Inquest Touching the Death of Rory Magill

On 28 April 2015, the West London Coroner’s Court heard how 44-year-old Rory Magill took his own life after the nurse who was supposed to be observing him whilst he was in hospital went on a break, leaving him unsupervised, despite him being deemed to be at risk of committing suicide.

Mr Magill, who had suffered from mental health problems in the months prior to his death on 13 June 2013, was admitted to Hillingdon Hospital, having swallowed antifreeze in an attempt at taking his own life on 12 June 2013.

Upon his arrival staff at Hillingdon Hospital recommended that Mr Magill drink vodka and strong beer in order to prevent the antifreeze from seriously harming his kidneys and liver.
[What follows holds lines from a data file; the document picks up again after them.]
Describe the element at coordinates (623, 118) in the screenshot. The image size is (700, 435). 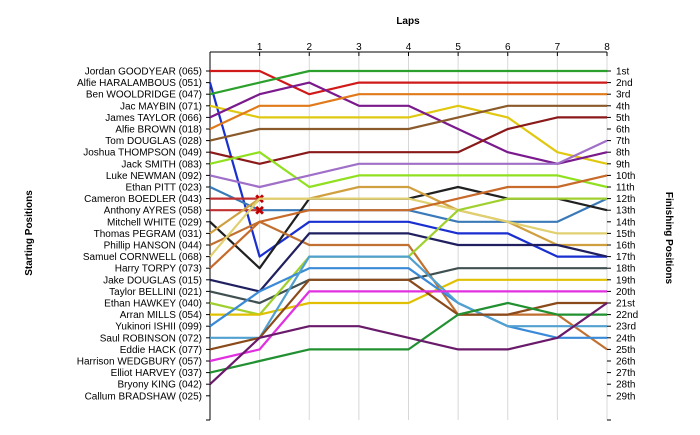
I see `finish-position-label: 5th` at that location.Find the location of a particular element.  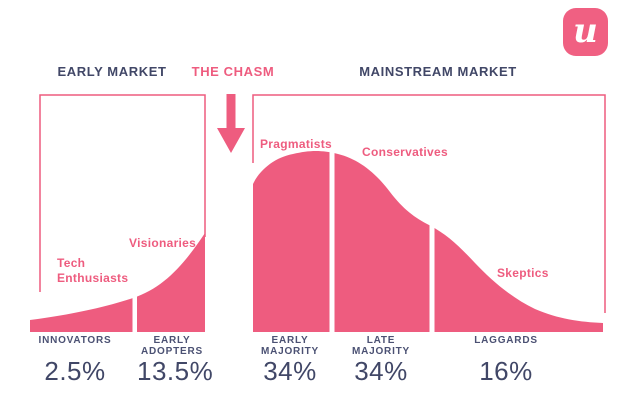

early-majority-percent-value: 34% is located at coordinates (290, 371).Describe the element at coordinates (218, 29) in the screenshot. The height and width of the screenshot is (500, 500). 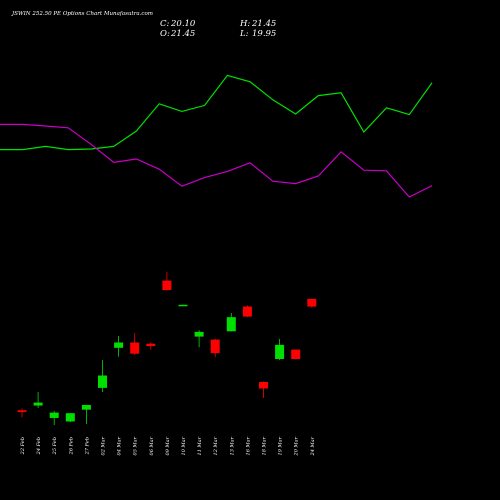
I see `ohlc-readout: C: 20.10 O: 21.45 H: 21.45 L: 19.95` at that location.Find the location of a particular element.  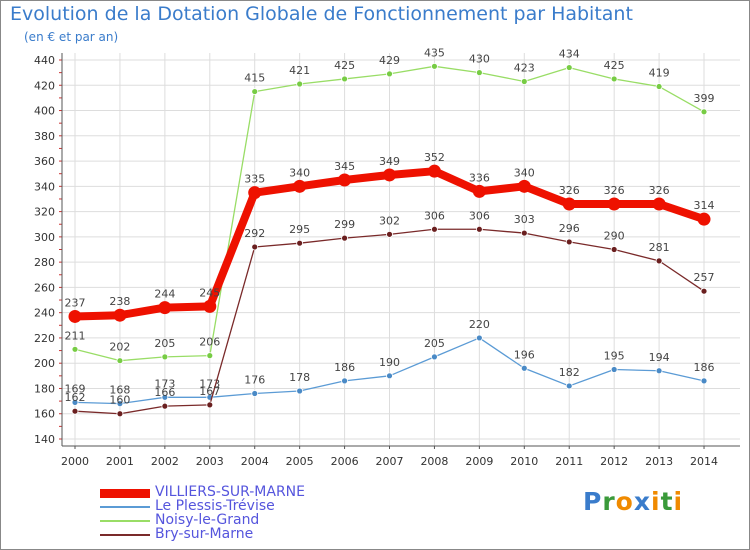

legend-swatch-noisy is located at coordinates (125, 521).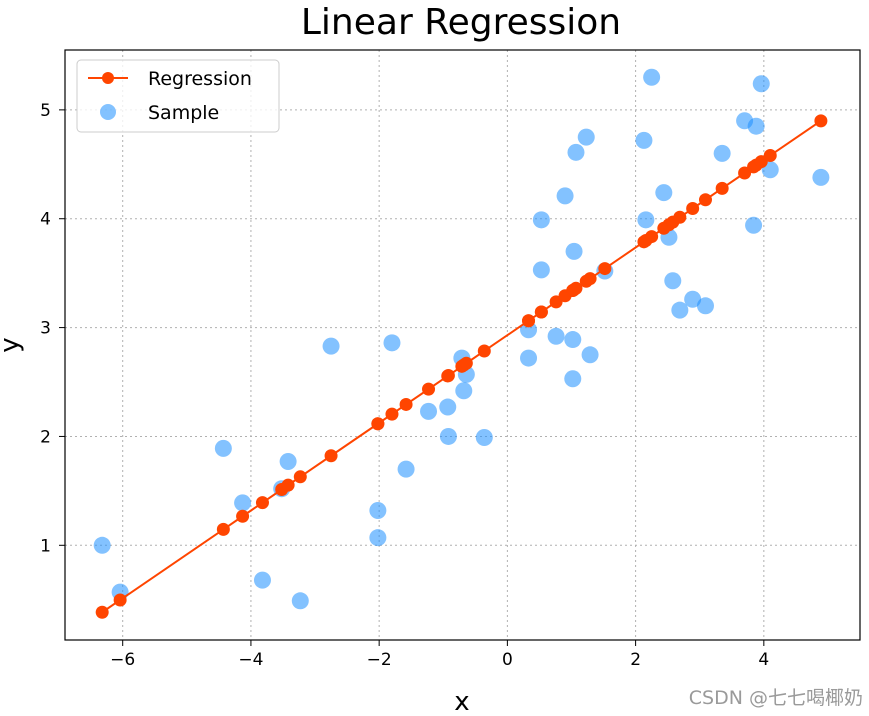 The width and height of the screenshot is (869, 716). What do you see at coordinates (46, 546) in the screenshot?
I see `y-tick-label: 1` at bounding box center [46, 546]. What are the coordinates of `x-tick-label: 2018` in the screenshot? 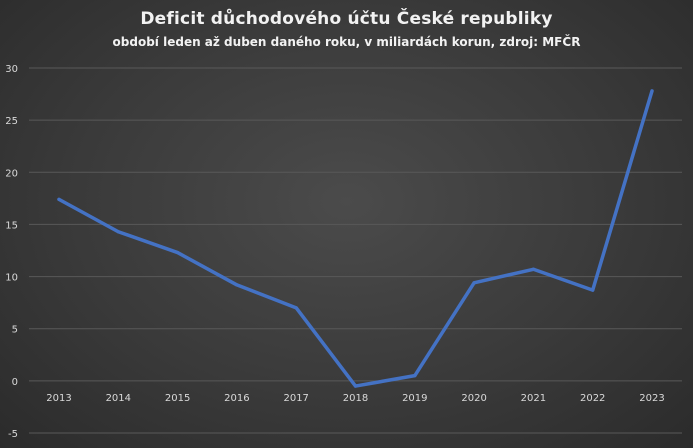 It's located at (356, 398).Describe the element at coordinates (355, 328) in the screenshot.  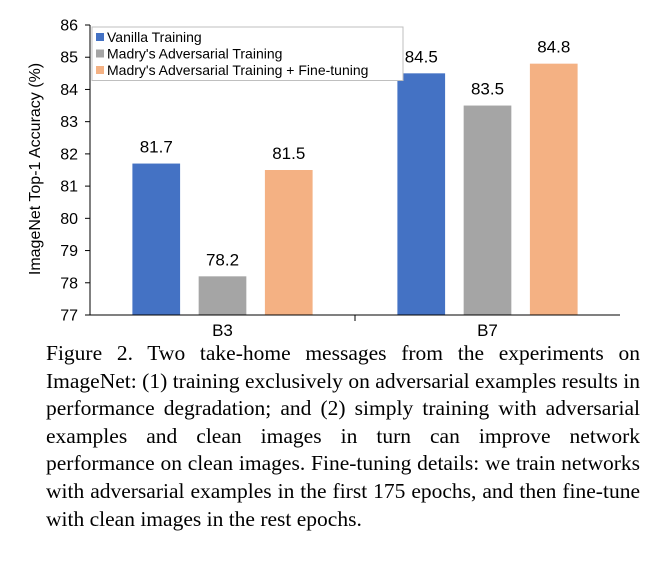
I see `x-axis-ticks: B3 B7` at that location.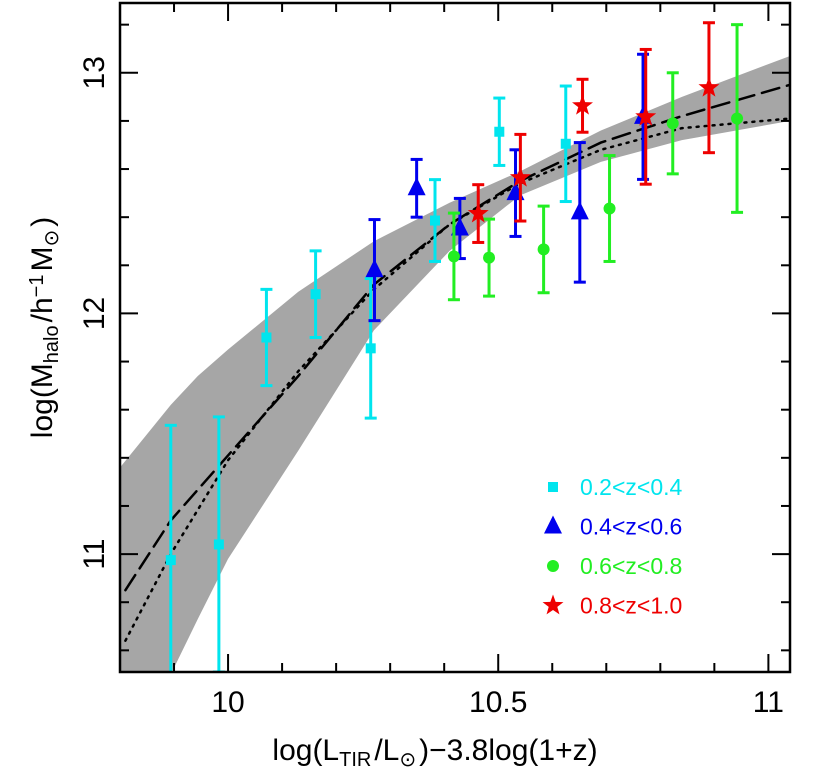 This screenshot has width=830, height=781. What do you see at coordinates (228, 702) in the screenshot?
I see `x-tick-label: 10` at bounding box center [228, 702].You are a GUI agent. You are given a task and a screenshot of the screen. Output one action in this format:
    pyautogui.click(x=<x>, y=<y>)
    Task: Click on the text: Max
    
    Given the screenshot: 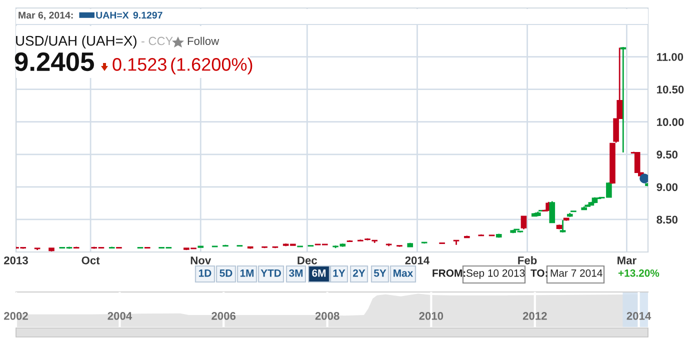 What is the action you would take?
    pyautogui.click(x=404, y=274)
    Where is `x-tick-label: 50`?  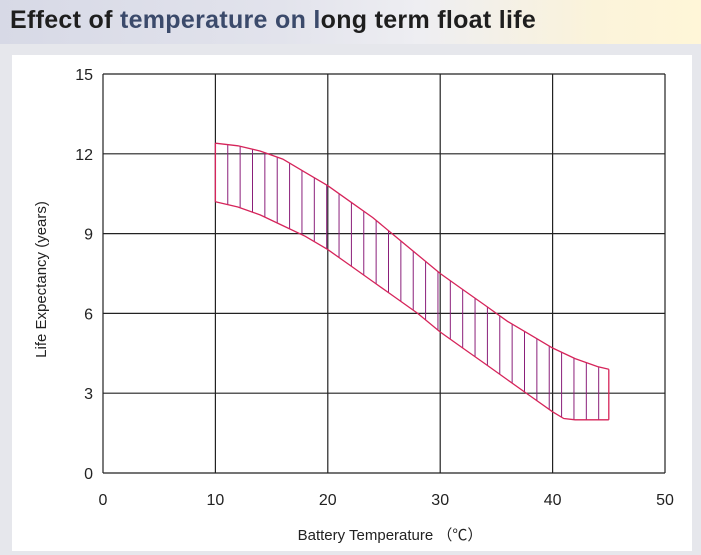 x-tick-label: 50 is located at coordinates (665, 500).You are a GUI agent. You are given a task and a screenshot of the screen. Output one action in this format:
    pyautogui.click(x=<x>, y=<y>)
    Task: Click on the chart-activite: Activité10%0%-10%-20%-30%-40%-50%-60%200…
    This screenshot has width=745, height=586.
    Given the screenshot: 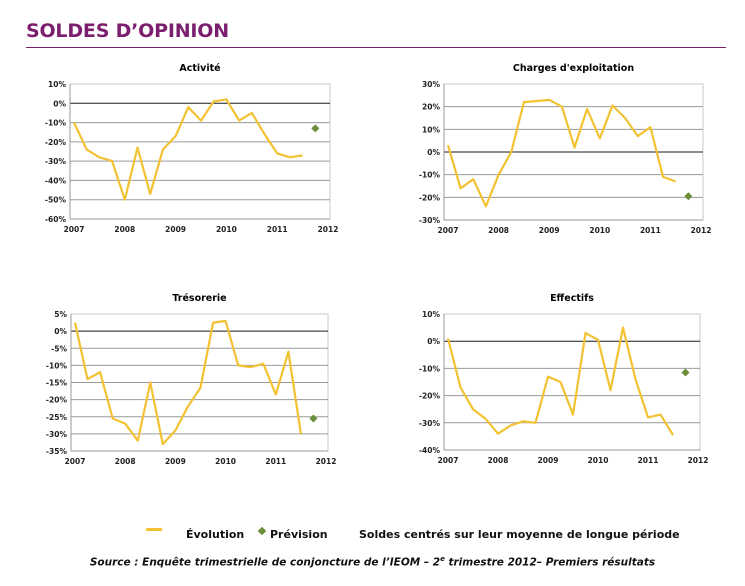 What is the action you would take?
    pyautogui.click(x=192, y=148)
    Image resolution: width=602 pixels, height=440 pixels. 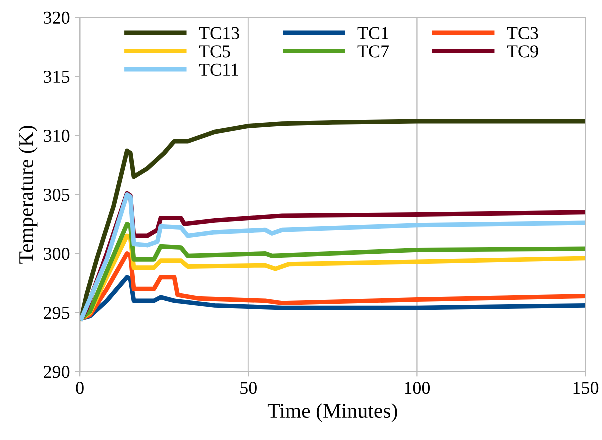 What do you see at coordinates (586, 388) in the screenshot?
I see `x-tick-label: 150` at bounding box center [586, 388].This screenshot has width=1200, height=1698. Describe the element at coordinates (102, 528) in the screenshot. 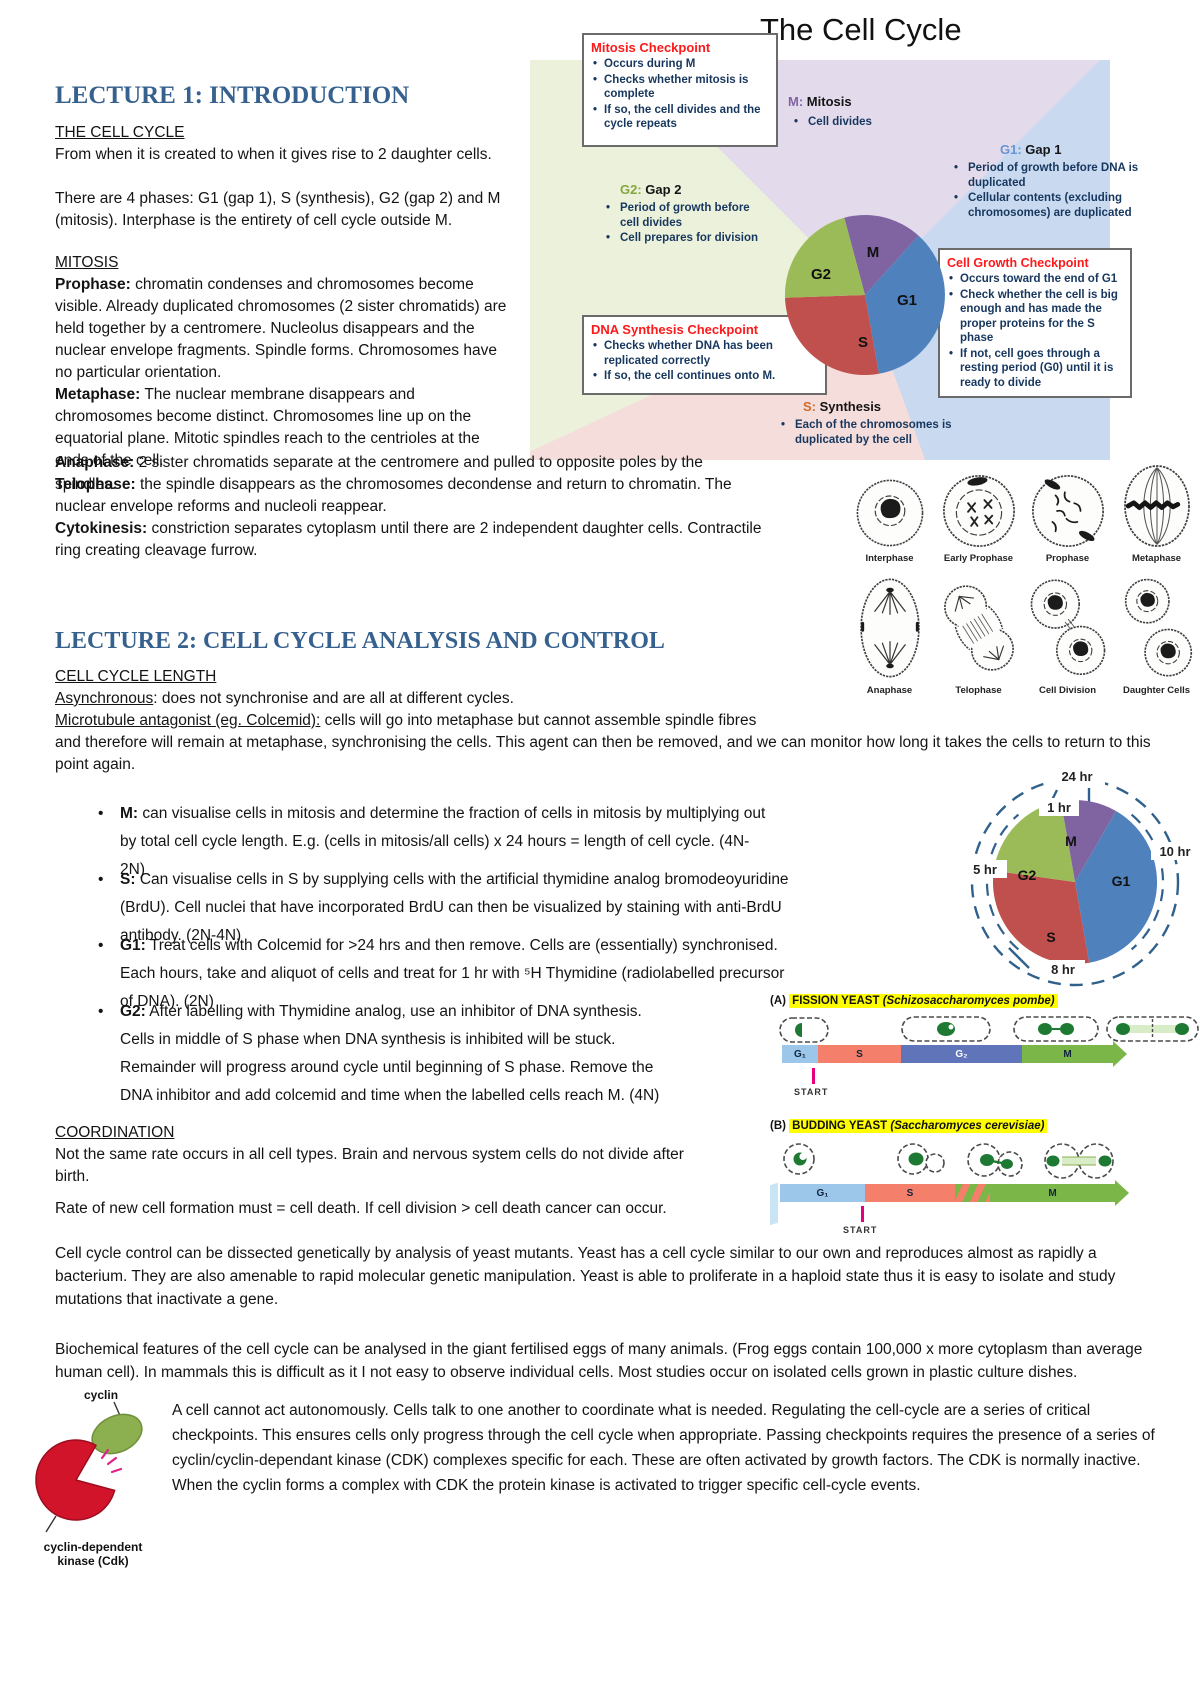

The hospital did not have the correct antidote for this type of poisoning available and this was considered to be the only viable alternative.

Mr Magill was assessed to have presented a medium to high suicide and self-harm risk and nurses were instructed that he should remain on one to one observation whilst he was recovering in hospital.

In the early hours of 13 June, a nurse responsible for observing Mr Magill went on a break without handing over to a colleague. An unobserved Mr Magill wandered around the ward.

After a visit to the bathroom he approached a member of staff with a broken bathroom call bell cord. This was not confiscated from him. He also informed a staff member that he was having “lots of thoughts”.  He was invited to sit in the day room, where he remained unsupervised, before returning to his bedroom. He was later found hanged in the day room and was pronounced dead at 6.40am.

Prior to the inquest, a Serious Incident Report was prepared by the Central and North West London NHS Trust. It was concluded that there were a number of failings in Mr Magill’s care including:

  • No early psychiatric assessment while in A&E
  • No oral alcohol in A&E
  • No alternative antidote for antifreeze poisoning (Fornepizole) held in the Trust
  • No request for a follow-up assessment by acute psychiatry in relation to Mr Magill’s behaviour on the ward
  • Inadequate implementation of one-to-one observations according to Trust policy
  • Inadequate observation of Mr Magill while one of the nurses was on her break
  • Inadequate training for registered general nurses and health care assistants in relation to patients with suicidal thought or intent
  • Inadequate documentation in relation to quantifying the level of observation needed
  • Miscommunication between staff in relation to specialising (one-to-one observation) responsibilities on shift

When recording his narrative verdict, HM Senior Coroner Chinyere Inyama stated that it was in his “clear view that observations at some point amounted to intermittent rather than one-to-one close observations within eye-sight or touching distance”.   He added that there had been a “failure” on the part of those responsible for Mr Magill’s care and concluded that “Mr Magill took his own life, in part because the risk of him doing so was not adequately monitored”.

In a statement following the inquest, Mr Magill’s wife Anita said the following of her late husband and the level of care he had received: “Rory was completely let down by those who were supposed to be keeping him safe and I am still trying to come to terms with what has happened. As a family we have lost a loving husband and father because of inadequate care, policies and procedures which jeopardise the safety of vulnerable people.”

The Trust later offered their condolences to Mr Magill’s family.